An article from the New York Times entitled Fiction Reading Increases for Adults really got me thinking. In particular, it was this paragraph:

Instead he attributed the increase in literary reading to community-based programs like the “Big Read,” Oprah Winfrey’s book club, the huge popularity of book series like “Harry Potter” and Stephenie Meyer’s “Twilight,” as well as the individual efforts of teachers, librarians, parents and civic leaders to create “a buzz around literature that’s getting people to read more in whatever medium.”

“The individual efforts.” Yes, librarians, and I would even say booksellers, are able to reach more people than I am. I’m not a parent, so I can’t influence my own children. I can, however, buy books for my niece and nephew and my friend’s daughter. This will be especially influential as they get older and I can pick out books that almost everyone remembers reading when they were young: Nancy Drew, The Hardy Boys, and the Boxcar Children are just a few that come to mind.

Who else can I influence, though? Certainly a well thought out gift in the form of a book to a non- or semi-reader would be a step in the right direction.

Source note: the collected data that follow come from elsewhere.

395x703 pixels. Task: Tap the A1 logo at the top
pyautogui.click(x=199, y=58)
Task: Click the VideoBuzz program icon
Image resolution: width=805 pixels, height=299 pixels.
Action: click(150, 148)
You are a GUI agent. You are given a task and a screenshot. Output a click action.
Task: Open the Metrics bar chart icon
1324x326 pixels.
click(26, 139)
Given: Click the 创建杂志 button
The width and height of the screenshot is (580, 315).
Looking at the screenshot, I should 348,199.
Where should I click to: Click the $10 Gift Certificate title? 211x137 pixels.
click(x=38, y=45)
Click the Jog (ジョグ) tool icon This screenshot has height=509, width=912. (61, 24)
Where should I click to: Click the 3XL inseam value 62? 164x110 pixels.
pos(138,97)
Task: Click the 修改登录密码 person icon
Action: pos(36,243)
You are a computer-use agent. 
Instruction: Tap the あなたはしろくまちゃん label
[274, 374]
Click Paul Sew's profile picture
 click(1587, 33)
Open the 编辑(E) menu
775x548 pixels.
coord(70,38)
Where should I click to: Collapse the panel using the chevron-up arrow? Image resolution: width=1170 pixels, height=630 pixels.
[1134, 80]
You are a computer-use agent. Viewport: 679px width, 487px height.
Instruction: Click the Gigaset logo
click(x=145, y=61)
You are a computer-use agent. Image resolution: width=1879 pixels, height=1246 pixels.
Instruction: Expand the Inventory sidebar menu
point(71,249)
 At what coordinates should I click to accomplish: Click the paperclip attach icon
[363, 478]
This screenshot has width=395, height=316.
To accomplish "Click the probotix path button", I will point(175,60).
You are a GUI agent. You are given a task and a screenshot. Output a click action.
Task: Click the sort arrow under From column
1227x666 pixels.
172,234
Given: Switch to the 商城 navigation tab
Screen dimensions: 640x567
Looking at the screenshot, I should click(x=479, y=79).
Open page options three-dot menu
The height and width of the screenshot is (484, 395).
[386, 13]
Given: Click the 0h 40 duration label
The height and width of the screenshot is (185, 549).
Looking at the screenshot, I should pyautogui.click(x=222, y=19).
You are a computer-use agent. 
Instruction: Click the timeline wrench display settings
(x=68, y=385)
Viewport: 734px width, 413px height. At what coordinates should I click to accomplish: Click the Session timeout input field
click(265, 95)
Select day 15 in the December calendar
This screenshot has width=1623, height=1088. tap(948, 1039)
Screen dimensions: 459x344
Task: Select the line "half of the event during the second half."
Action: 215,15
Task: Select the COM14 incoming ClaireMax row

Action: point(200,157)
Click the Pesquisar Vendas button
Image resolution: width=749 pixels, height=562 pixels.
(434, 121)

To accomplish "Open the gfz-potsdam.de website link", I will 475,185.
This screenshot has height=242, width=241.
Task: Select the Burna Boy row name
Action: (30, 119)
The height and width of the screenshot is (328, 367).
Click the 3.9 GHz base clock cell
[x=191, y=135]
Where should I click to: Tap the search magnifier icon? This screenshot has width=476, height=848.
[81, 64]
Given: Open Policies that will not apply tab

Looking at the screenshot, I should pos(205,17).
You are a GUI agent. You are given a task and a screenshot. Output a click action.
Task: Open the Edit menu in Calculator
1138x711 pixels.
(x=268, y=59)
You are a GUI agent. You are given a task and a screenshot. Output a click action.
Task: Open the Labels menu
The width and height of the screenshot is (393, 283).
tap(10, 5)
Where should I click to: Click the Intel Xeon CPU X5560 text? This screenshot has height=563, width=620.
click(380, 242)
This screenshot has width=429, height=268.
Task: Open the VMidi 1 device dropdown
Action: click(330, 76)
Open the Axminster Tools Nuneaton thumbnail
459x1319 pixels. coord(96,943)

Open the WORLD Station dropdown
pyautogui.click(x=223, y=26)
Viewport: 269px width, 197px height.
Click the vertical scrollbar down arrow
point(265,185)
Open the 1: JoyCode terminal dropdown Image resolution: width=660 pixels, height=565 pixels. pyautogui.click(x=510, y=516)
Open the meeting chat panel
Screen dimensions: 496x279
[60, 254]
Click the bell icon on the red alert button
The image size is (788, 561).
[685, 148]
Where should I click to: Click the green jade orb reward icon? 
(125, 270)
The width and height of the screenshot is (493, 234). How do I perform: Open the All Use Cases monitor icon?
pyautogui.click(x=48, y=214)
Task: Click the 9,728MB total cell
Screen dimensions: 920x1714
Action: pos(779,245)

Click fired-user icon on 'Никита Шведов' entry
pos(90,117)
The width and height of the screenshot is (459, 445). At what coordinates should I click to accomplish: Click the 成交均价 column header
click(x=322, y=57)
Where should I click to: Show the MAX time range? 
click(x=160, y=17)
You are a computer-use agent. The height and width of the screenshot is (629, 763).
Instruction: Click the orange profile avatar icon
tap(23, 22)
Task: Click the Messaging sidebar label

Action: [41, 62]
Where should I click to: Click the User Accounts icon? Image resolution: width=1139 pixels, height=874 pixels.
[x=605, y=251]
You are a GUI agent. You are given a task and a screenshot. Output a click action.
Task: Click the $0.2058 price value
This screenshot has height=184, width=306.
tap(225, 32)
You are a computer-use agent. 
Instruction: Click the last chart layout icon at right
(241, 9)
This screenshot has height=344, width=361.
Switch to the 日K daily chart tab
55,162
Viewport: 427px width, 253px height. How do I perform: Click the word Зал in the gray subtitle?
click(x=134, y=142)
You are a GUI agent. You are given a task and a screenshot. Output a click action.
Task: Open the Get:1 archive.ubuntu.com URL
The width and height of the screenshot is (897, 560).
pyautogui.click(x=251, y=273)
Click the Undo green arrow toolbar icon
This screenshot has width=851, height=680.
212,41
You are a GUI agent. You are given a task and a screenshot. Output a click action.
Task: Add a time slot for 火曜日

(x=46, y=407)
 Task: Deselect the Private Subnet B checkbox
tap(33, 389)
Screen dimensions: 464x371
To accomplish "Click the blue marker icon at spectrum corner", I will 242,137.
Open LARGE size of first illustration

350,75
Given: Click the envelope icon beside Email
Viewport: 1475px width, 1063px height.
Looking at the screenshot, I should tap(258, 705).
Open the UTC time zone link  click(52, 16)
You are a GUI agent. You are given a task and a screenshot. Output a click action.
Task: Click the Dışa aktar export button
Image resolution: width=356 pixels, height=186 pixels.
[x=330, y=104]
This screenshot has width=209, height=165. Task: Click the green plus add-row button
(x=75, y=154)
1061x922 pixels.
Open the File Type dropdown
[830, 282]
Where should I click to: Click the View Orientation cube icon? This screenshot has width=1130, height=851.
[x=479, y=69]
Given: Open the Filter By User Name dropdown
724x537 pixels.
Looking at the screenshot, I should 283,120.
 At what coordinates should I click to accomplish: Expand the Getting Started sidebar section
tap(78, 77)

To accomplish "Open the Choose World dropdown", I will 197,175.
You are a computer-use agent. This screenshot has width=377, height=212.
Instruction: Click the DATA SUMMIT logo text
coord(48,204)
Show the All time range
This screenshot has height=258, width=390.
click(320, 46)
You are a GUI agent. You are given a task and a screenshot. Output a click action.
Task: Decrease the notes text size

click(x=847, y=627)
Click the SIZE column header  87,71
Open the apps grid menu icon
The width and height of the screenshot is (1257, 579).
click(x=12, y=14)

You never know when a love of reading will spark. On the other hand, one of my hesitations in buying books as gifts is I hate to see a book languish at someone’s house, unopened, unread, and unloved.

I like to think that being in a book group helps inspire more reading. We talk about books other than the ones we pick to discuss, and I hope that members will seek out books that are especially loved and praised by various members. Anyone who expresses any kind of interest in reading is always welcome at my book group.

When I’m reading a fantastic book (such as The Help or The Hunger Games), I talk about that book to whoever will listen, readers and non-readers alike. Maybe, just maybe, my enthusiasm will rub off.

My blog could be considered a way to reach people, but it’s not the same as doing it in person. Besides, I’d bet that most people who read my blog enjoy reading anyway, if not to the same degree that I do.

All of this talk about how to influence people to read more makes me wish I worked in my local bookstore. 😀

Speaking of local bookstores…guess what program my local bookstore has? Okay, well, it’s not my closest local bookstore, because I’m rather disappointed in my closest local bookstore after seeing what this other local bookstore does, but I still consider it a local bookstore since it’s only 40 minutes away. Local in California is relative.

ANYWAY, blabber mouth that I am, this local bookstore, Book Passage, has a program called the Aunt Lydia Book Club. Here’s how they describe it:

It began when a favorite customer gave her favorite aunt a special gift—one book, every month, for a year.

Rather than picking, packing,and shipping the books herself, she arranged for us to do it. We picked books she would like and sent them to her. That inspired our Aunt Lydia Personal Book Club.
1. We send a certificate telling the recipients about the books they’ll be receiving.
2. We’ll discuss with you what books the recipient likes. Then we watch for just the right new books.
4. We’ll charge you for the books when they are shipped.
5. All books will be shipped with complementary gift wrap and a gift card.
6. All books are fully returnable (but most “Aunt Lydias” are usually very satisfied with their gifts).

Here’s How it Works:

You can personalize your Aunt Lydia gift to fit the gift recipient. People who love to travel can be given the gift of a new work of travel literature every month or two months. Fiction lovers can be sent fiction, mystery lovers the latest thrillers, and history buffs the finest of new historical writing.

HOW COOL IS THAT?

Unfortunately, I can’t afford to do this for anyone right now, but I’m totally keeping this in mind for the future. A handpicked book sent as a gift once a month?! Talk about thoughtful.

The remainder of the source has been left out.